* Exercise brief
In the entries below, find the line with "#Rubén Ramírez (108, 386)" and the line with "#Brasil (194, 386)". Print those two and everything between them exactly, and nothing else.

* Dataset records
--
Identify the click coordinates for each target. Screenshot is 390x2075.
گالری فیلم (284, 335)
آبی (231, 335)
--
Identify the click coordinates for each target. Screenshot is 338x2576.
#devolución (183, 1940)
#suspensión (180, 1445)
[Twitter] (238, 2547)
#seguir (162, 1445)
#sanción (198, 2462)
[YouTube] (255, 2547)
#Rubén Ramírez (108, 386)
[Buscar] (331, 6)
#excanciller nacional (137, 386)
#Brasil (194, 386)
--
* Solution
#Rubén Ramírez (108, 386)
[Buscar] (331, 6)
#excanciller nacional (137, 386)
#Brasil (194, 386)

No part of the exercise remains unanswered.